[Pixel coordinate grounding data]
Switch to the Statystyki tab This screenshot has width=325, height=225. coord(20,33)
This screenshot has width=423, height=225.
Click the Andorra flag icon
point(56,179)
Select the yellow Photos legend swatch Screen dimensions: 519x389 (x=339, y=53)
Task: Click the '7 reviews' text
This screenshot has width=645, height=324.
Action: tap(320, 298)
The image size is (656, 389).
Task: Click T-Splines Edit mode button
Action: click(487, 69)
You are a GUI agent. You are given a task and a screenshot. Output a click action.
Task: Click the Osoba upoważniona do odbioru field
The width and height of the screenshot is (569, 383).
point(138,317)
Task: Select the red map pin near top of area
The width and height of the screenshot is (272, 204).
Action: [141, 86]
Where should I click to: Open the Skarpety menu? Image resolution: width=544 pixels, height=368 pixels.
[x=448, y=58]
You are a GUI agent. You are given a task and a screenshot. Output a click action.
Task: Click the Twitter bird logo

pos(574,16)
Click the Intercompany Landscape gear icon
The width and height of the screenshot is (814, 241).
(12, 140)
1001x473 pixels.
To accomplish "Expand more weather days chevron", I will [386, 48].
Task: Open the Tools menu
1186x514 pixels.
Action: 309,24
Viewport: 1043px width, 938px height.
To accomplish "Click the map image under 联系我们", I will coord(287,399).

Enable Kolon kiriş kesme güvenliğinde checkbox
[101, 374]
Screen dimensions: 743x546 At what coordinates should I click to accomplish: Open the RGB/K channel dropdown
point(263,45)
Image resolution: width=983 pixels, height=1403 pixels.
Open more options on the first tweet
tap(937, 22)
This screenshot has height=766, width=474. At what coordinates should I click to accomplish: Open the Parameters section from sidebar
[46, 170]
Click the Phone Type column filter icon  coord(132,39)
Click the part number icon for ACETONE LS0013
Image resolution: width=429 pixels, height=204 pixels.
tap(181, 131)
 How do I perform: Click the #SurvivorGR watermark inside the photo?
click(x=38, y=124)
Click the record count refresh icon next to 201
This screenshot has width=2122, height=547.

ACTION ITEM: Every line from the line containing "The width and height of the screenshot is (569, 383)." through the line containing "Task: Open the Tools menu" in the records above must be retyped exactly. Leave out the rest.

SOLUTION:
The width and height of the screenshot is (569, 383).
point(138,317)
Task: Select the red map pin near top of area
The width and height of the screenshot is (272, 204).
Action: [141, 86]
Where should I click to: Open the Skarpety menu? Image resolution: width=544 pixels, height=368 pixels.
[x=448, y=58]
You are a GUI agent. You are given a task and a screenshot. Output a click action.
Task: Click the Twitter bird logo

pos(574,16)
Click the Intercompany Landscape gear icon
The width and height of the screenshot is (814, 241).
(12, 140)
1001x473 pixels.
To accomplish "Expand more weather days chevron", I will [386, 48].
Task: Open the Tools menu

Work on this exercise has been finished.